(Data items)
══════════════════════════════
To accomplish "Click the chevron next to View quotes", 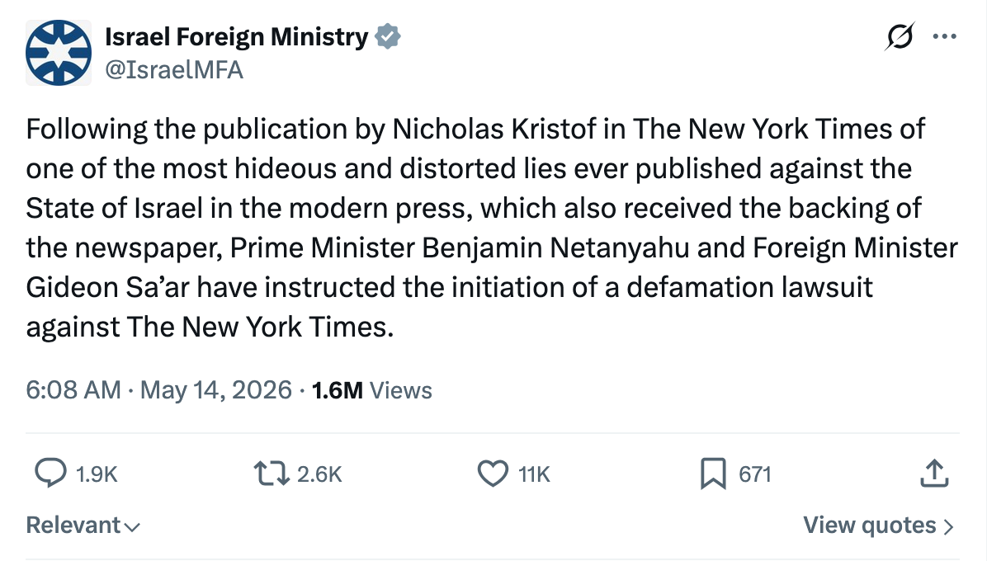I will pyautogui.click(x=948, y=526).
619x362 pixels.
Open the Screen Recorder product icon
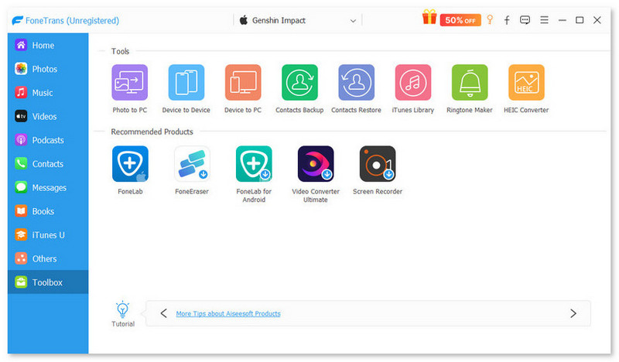378,164
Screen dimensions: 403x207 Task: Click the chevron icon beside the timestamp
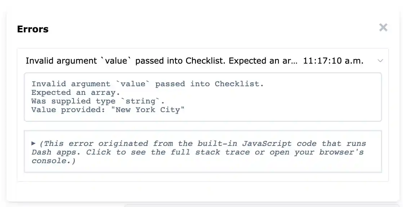point(380,61)
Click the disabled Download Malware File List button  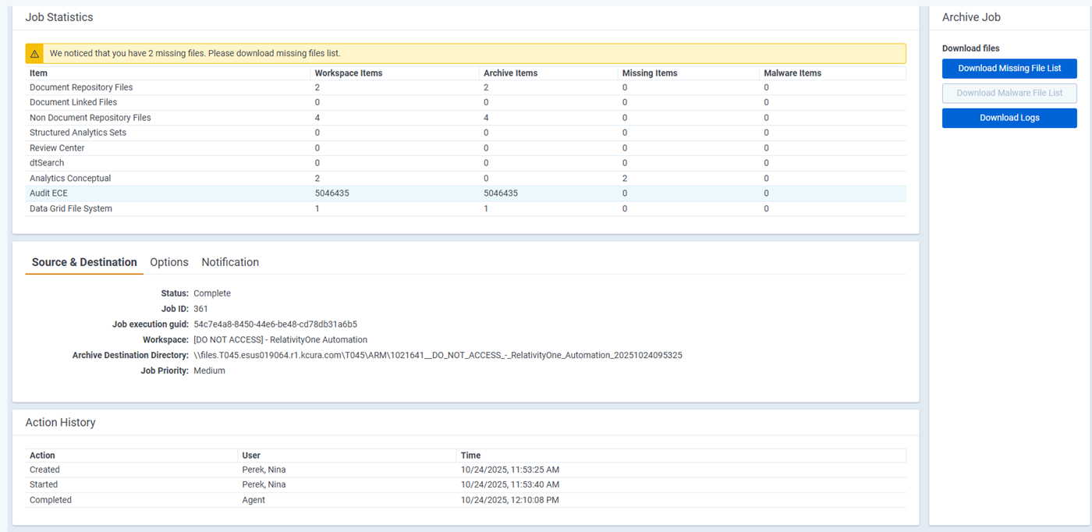[x=1009, y=94]
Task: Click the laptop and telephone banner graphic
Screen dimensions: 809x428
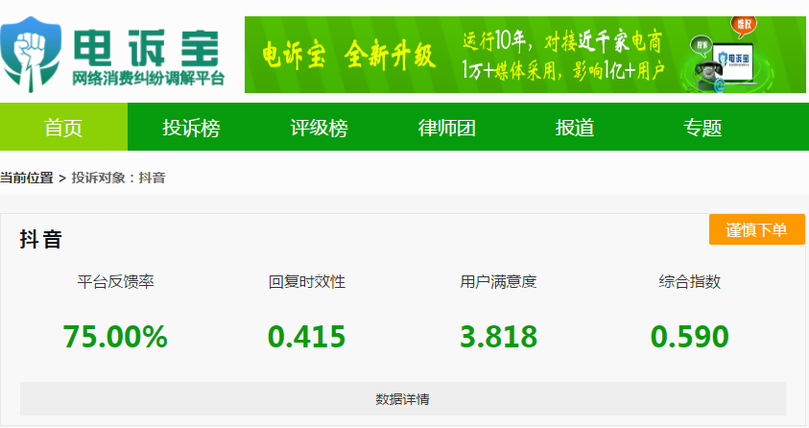Action: point(727,66)
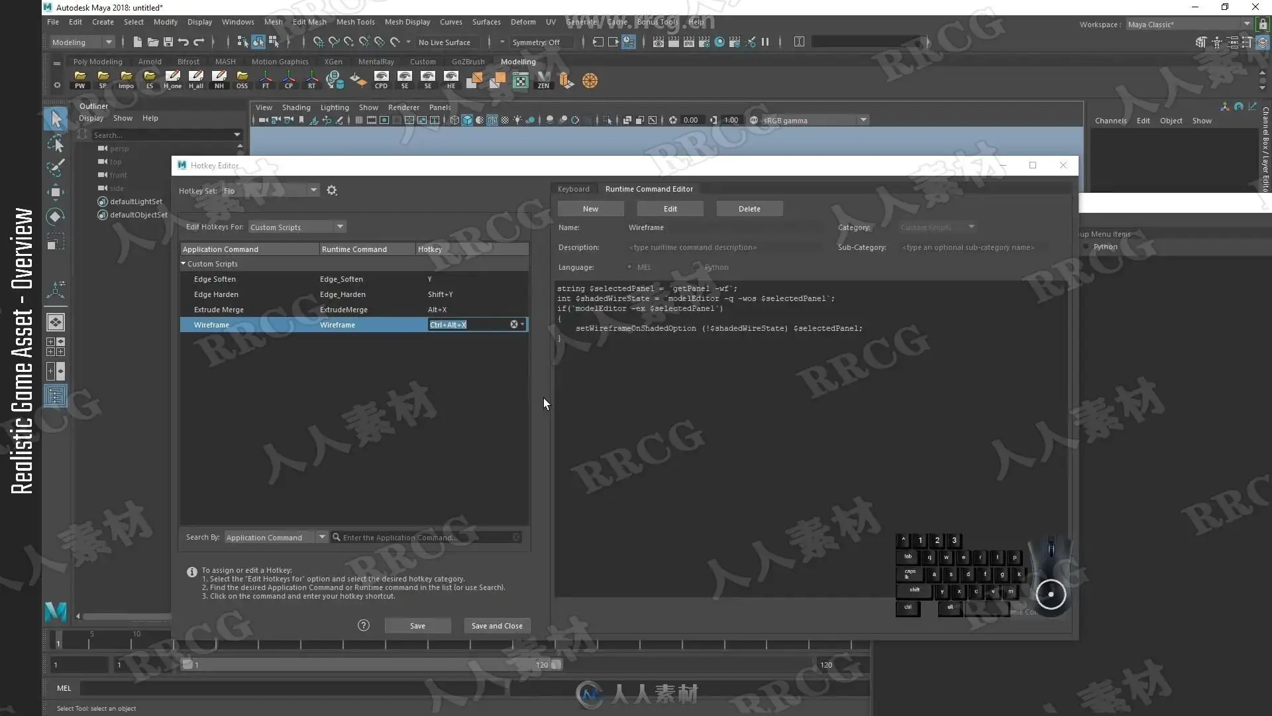Open Hotkey Editor help question icon

pyautogui.click(x=364, y=625)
══════════════════════════════
What is being asked:
Extract, word for word, every line from the one containing "Task: Click the laptop" to the end of the data above, both ends included, and leave out the pictures.

Response:
Task: Click the laptop and telephone banner graphic
Screen dimensions: 809x428
Action: point(727,66)
Open Hotkey Editor help question icon

pyautogui.click(x=364, y=625)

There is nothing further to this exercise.